The OSU Institute for Materials Research is co-hosting a Solid State Electronics and Photonics (SSEP) seminar this week.
SPECIAL JOINT SSEP/IMR SEMINAR
Lateral high-quality growth of Si and Ge on amorphous and lattice-mismatched substrates using metal-catalyzed growth
Assistant Professor, Department of Mining and Materials Engineering, McGill University
FRIDAY, SEPT. 14, 10:00AM – 11:00 AM
260 Dreese Laboratory
Refreshments will be served
A high-quality, high-throughput, direct-growth approach to the integration of semiconductors on lattice-mismatched and amorphous substrates would revolutionize large-area and cost-sensitive technologies such as solar cells. Here, we report the growth of high-quality Si and Ge on amorphous and lattice-mismatched materials using metal-catalyzed growth at the nano-scale. This high-quality material is grown laterally over the substrate, either amorphous or crystalline, from a single seed ensuring that the material is single crystalline and has low dislocation densities determined by diffraction-contrast transmission electron microscopy. The lateral growth of films and engineering of one nucleation site is enabled by the use of guided, selective, metal-catalyzed growth. In this growth process, which is reminiscent of the Bridgman crystal growth process, it is likely important that the catalyst is a liquid at the growth temperature. When growing Ge on Si, instead of nucleating dislocations from the surface, which is done in thin film growth, dislocations can form as the growth front moves laterally and accommodate the lattice mismatch. In this manner, dislocations reside solely at the interface between the film and substrate extending from one end of the film to the other. We discuss our results at the nanoscale and describe a method to scale up this technology towards the wafer-scale and beyond. Various applications are discussed including sensors and photovoltaics. Successful growth of high-quality, single-crystalline, semiconductor films on cheap, possibly amorphous, substrates would lead to the most efficient solar cells on cheap and large substrates and enable economies of scale.

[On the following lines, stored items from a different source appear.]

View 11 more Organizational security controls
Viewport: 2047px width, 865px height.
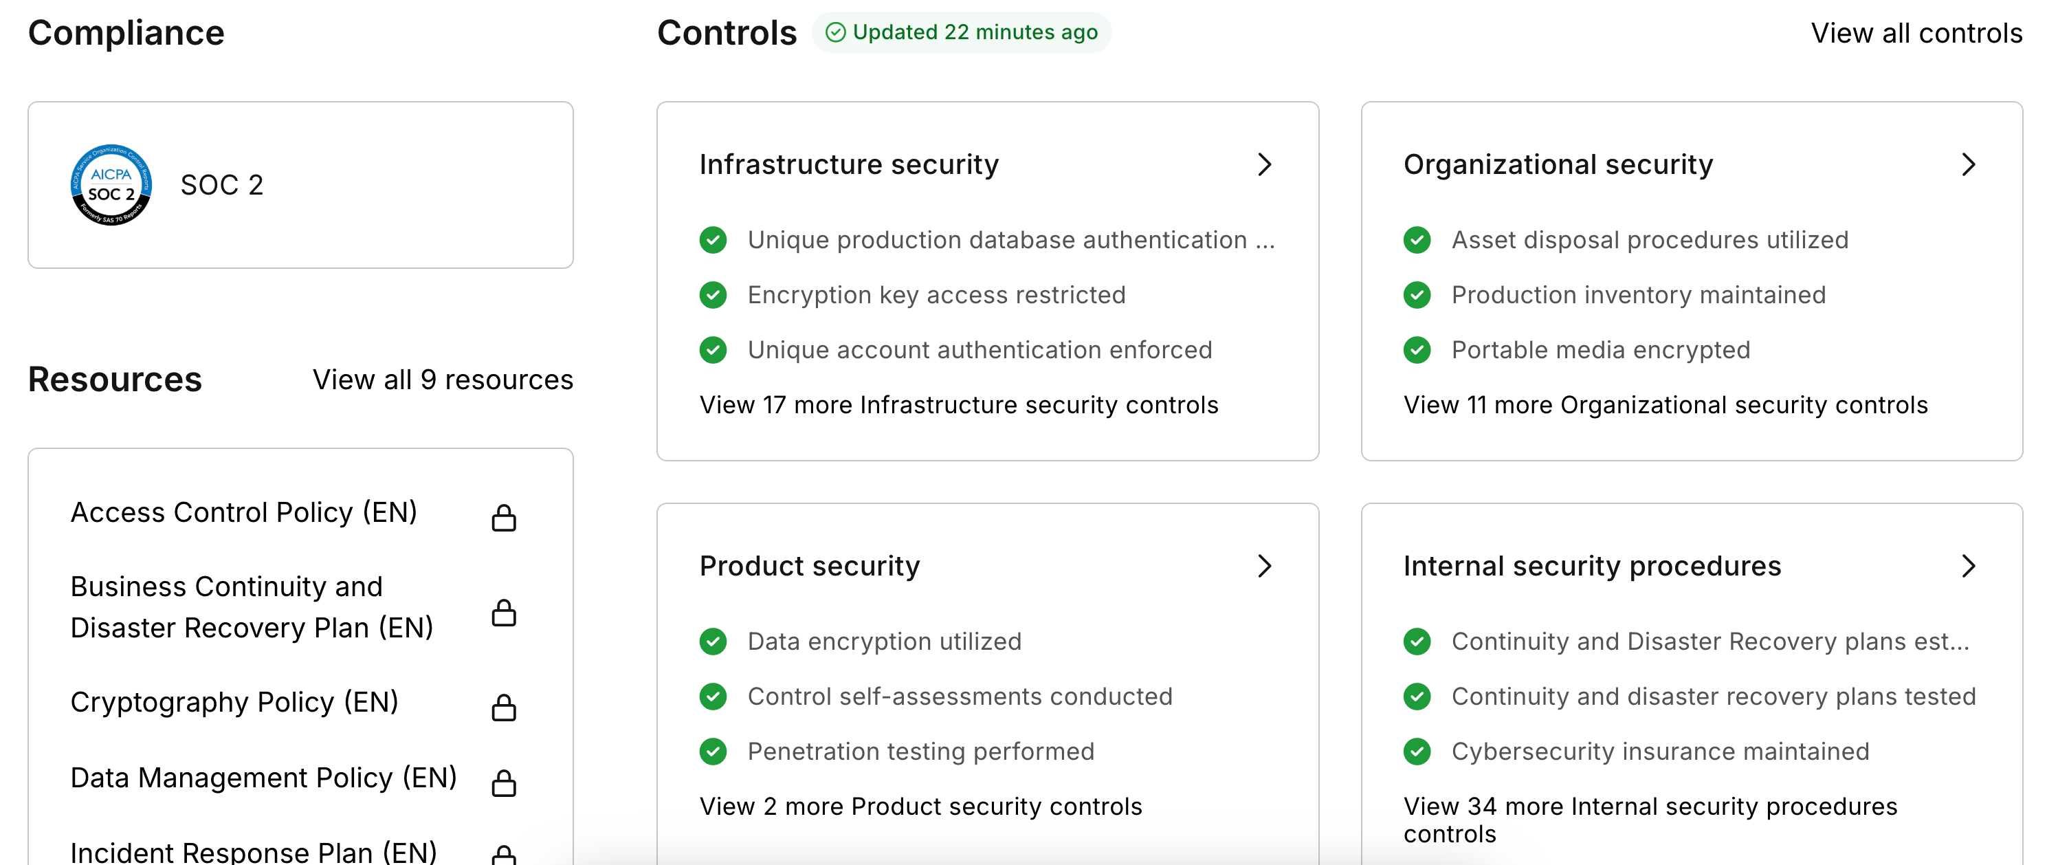[1665, 405]
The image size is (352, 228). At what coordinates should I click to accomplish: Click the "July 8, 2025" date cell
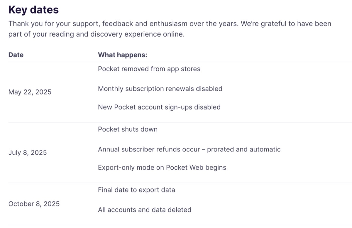coord(27,153)
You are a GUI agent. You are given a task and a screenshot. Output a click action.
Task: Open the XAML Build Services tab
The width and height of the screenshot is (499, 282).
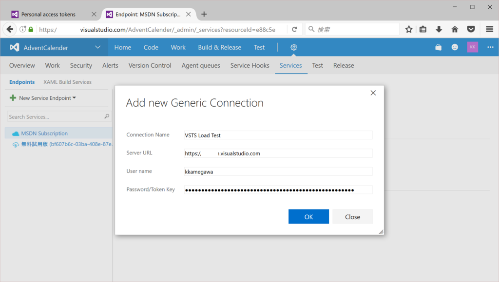(67, 82)
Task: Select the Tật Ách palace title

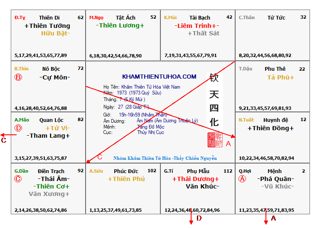Action: pyautogui.click(x=125, y=17)
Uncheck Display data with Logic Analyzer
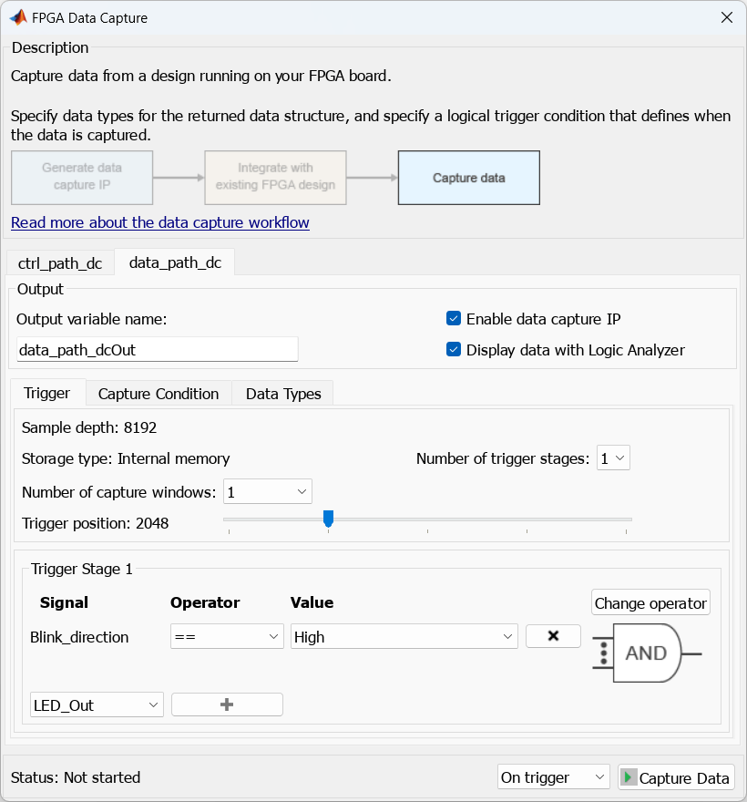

In 2000, Nate Quitoriano received B.S. degrees in both Electrical Engineering and Computer Science and Materials Science and Engineering from the University of California, Berkeley. As an undergraduate, he worked with Tim Sands on an establishing the kinetics of an ohmic, transient-liquid-phase bond for semiconductors. Nate received his Ph.D. in Materials Science Engineering in 2006 at MIT under the supervision of Gene Fitzgerald. While at MIT, he worked on III-V, lattice-mismatched semiconductors and grew high-quality InP on GaAs using graded, compositional buffers to slowly increase the lattice constant. Following MIT, he worked in Stan William’s group at Hewlett-Packard Labs under Ted Kamins where he studied Si and Ge nanowires for use as sensors and electrical devices and successfully demonstrated Si nanotube resonators and guided Si nanowire growth. Nate is now Assistant Professor of Materials Engineering at McGill University where his lab researches the growth of metal-catalyzed and liquid-phase epitaxial semiconductor growth as well as optical waveguide modeling.